In a data transfer device according to one inventive aspect, the controllers may furthermore be adapted for receiving a synchronization instruction for synchronizing between the controllers.

In one aspect, each controller is connected to one output port.

In one aspect, the data transfer device comprises at least two program memories for storing transfer instructions. The data transfer device may comprise as many program memories as there are controllers.

In an embodiment, the data transfer device further comprises a controller interface for programming the at least two program memories.

The proposed device provides an efficient and predictable device of synchronized and un-synchronized communication between different components on the platform. The device supports efficient communication between multiple cores with low, predictable latency as well as power. Furthermore, multiple streams, even of multiple (transmit and/or receive) standards, can run in parallel with the required freedom to be provided to ensure different code parallelization strategies between the different cores. A distributed and programmable stream control architecture is presented that can manage multiple synchronous or asynchronous communication streams in parallel. Flow control is implemented between source and destination as well as between streams.

It is an advantage of one inventive aspect that they may be used when designing a reconfigurable platform solution that supports CRR and SDR systems. The platform may support co-existence of multiple standards and the handover between the standards. At baseband level, the flexibility is provided to support this during run-time by run-time reconfiguration of the platform, so that any change in parallelism/mode of operation at run-time can be obtained.

Particular and preferred aspects of the invention are set out in the accompanying independent and dependent claims. Features from the dependent claims may be combined with features of the independent claims and with features of other dependent claims as appropriate and not merely as explicitly set out in the claims.

BRIEF DESCRIPTION OF THE DRAWINGS

Illustrative embodiments are described below in conjunction with the appended drawing figures, wherein like reference numerals refer to like elements in the various figures, and wherein:

FIG. 1 illustrates a transfer device comprising a crossbar and an interconnect controller according to an embodiment of the present invention.

FIG. 2 illustrates a platform template comprises a transfer device according to an embodiment of the present invention.

FIG. 3 gives an overview of an interconnect block according to one embodiment of the present invention.

FIG. 4 shows the internals of the interconnect block of FIG. 3 according to one embodiment.

The drawings are only schematic and are non-limiting. In the drawings, the size of some of the elements may be exaggerated and not drawn on scale for illustrative purposes.

Any reference signs in the claims shall not be construed as limiting the scope.

DETAILED DESCRIPTION OF CERTAIN ILLUSTRATIVE EMBODIMENTS

The present invention will be described with respect to particular embodiments and with reference to certain drawings but the invention is not limited thereto. The drawings described are only schematic and are non-limiting. In the drawings, the size of some of the elements may be exaggerated and not drawn on scale for illustrative purposes.

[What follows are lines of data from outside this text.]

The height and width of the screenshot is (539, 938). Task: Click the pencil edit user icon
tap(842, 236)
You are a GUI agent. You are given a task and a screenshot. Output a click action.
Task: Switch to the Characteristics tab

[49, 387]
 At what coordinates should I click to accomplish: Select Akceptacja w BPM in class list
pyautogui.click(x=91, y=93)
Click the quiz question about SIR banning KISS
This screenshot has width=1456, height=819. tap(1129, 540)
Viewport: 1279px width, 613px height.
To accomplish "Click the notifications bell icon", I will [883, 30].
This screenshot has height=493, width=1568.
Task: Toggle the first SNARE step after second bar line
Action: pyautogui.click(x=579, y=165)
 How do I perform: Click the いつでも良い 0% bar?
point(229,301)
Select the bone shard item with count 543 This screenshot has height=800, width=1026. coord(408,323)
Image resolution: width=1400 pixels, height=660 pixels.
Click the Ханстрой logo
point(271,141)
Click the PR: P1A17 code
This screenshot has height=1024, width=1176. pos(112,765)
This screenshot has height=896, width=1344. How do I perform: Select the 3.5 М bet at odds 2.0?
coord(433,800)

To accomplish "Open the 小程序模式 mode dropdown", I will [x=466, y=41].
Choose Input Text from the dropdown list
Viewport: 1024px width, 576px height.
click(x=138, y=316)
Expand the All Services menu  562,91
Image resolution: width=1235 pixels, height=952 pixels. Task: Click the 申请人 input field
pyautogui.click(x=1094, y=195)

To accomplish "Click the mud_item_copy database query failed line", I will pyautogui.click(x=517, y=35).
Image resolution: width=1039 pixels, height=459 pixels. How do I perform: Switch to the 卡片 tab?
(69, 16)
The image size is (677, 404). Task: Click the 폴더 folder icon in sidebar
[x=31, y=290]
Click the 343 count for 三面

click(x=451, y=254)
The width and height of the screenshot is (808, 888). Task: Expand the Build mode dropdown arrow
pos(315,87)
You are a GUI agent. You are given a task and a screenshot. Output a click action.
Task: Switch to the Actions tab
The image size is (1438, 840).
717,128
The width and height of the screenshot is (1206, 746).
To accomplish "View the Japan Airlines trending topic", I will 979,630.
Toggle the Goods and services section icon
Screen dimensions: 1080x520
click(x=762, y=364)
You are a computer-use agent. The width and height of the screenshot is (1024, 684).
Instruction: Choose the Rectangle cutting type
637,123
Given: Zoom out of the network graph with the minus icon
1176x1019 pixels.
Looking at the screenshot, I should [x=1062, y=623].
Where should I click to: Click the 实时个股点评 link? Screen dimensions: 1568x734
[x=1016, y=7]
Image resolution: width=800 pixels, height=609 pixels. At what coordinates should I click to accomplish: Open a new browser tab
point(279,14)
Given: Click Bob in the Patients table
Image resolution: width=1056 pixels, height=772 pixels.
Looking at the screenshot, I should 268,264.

Furthermore, the terms first, second, third and the like in the description and in the claims, are used for distinguishing between similar elements and not necessarily for describing a sequential or chronological order. The terms are interchangeable under appropriate circumstances and the embodiments of the invention can operate in other sequences than described or illustrated herein.

Moreover, the terms top, bottom, over, under and the like in the description and the claims are used for descriptive purposes and not necessarily for describing relative positions. The terms so used are interchangeable under appropriate circumstances and the embodiments of the invention described herein can operate in other orientations than described or illustrated herein.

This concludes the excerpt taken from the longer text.